Fund im Waldstück bei Berlin
Dobrindt geht von geplantem Anschlag aus

Nach dem Fund eines Waffenlagers in einem Wald nahe Berlin gehen die Sicherheitsbehörden von einem geplanten Anschlag aus.

    Bundesminister des Innern Alexander Dobrindt (CSU) steht hinter einem silbernen Rednerpult, auf dem der Adler zu sehen ist.
    Bundesinnenminister Alexander Dobrindt gibt ein Statement zum Fund eines Waffendepots ab. (picture alliance / dts-Agentur / dts Nachrichtenagentur GmbH)

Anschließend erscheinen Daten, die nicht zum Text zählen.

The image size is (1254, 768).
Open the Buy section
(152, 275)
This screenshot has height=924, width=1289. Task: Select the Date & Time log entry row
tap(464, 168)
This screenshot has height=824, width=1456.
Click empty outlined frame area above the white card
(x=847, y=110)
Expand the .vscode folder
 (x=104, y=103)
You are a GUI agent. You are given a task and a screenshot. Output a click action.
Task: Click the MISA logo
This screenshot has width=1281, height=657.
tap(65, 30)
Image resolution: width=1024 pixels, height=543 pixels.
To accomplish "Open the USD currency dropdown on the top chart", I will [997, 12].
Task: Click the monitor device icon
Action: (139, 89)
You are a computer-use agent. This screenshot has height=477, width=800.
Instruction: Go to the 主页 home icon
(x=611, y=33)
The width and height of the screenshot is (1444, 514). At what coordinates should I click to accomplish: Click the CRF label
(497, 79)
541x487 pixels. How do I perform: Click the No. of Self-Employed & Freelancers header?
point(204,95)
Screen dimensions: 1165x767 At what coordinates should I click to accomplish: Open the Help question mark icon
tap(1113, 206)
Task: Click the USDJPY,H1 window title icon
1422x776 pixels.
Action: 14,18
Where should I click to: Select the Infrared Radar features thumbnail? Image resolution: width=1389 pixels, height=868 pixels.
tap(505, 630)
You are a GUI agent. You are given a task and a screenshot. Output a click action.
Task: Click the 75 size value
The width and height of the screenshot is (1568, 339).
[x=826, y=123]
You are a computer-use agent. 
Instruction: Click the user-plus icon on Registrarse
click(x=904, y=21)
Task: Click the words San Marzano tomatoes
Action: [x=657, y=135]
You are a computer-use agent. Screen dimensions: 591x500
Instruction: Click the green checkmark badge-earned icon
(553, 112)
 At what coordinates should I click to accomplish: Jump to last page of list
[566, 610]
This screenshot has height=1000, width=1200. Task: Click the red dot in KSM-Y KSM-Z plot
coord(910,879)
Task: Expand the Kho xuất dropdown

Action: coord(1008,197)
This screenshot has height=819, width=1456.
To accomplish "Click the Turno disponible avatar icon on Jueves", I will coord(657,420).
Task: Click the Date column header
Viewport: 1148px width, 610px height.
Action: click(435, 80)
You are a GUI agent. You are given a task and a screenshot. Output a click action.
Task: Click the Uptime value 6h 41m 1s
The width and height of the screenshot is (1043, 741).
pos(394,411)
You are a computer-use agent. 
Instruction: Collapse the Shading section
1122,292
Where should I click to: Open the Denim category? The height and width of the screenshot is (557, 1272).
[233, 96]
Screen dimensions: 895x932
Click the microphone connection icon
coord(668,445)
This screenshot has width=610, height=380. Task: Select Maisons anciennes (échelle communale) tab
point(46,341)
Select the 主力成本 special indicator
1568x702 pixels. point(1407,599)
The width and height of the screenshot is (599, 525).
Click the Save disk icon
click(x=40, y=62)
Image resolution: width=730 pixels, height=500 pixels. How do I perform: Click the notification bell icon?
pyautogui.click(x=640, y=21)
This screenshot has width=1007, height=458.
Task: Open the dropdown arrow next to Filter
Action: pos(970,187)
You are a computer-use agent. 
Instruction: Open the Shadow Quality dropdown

    Bundesinnenminister Dobrindt sagte in Berlin, die Bundesanwaltschaft habe gegen einen Verdächtigen wegen geheimdienstlicher Agententätigkeit und der Vorbereitung einer schweren staatsgefährdenden Straftat Ermittlungen aufgenommen. Der Mann befinde sich in Rumänien in Haft. Eine Beteiligung fremder Mächte sei nicht auszuschließen, betonte Dobrindt. Weitere Erkenntnisse dazu werde das Verfahren liefern.
    In dem Versteck befanden sich zwei Handfeuerwaffen und Munition. Nach dem Fund im vergangenen Jahr tauschten die Ermittler diese gegen unbrauchbare aus und beschatteten das Lager über längere Zeit. Medienberichten zufolge geht das Bundesamt für Verfassungsschutz davon aus, dass das Depot im Auftrag russischer Geheimdienste angelegt worden sei, etwa um Attentate auszuführen.
    Diese Nachricht wurde am 21.08.2026 im Programm Deutschlandfunk gesendet.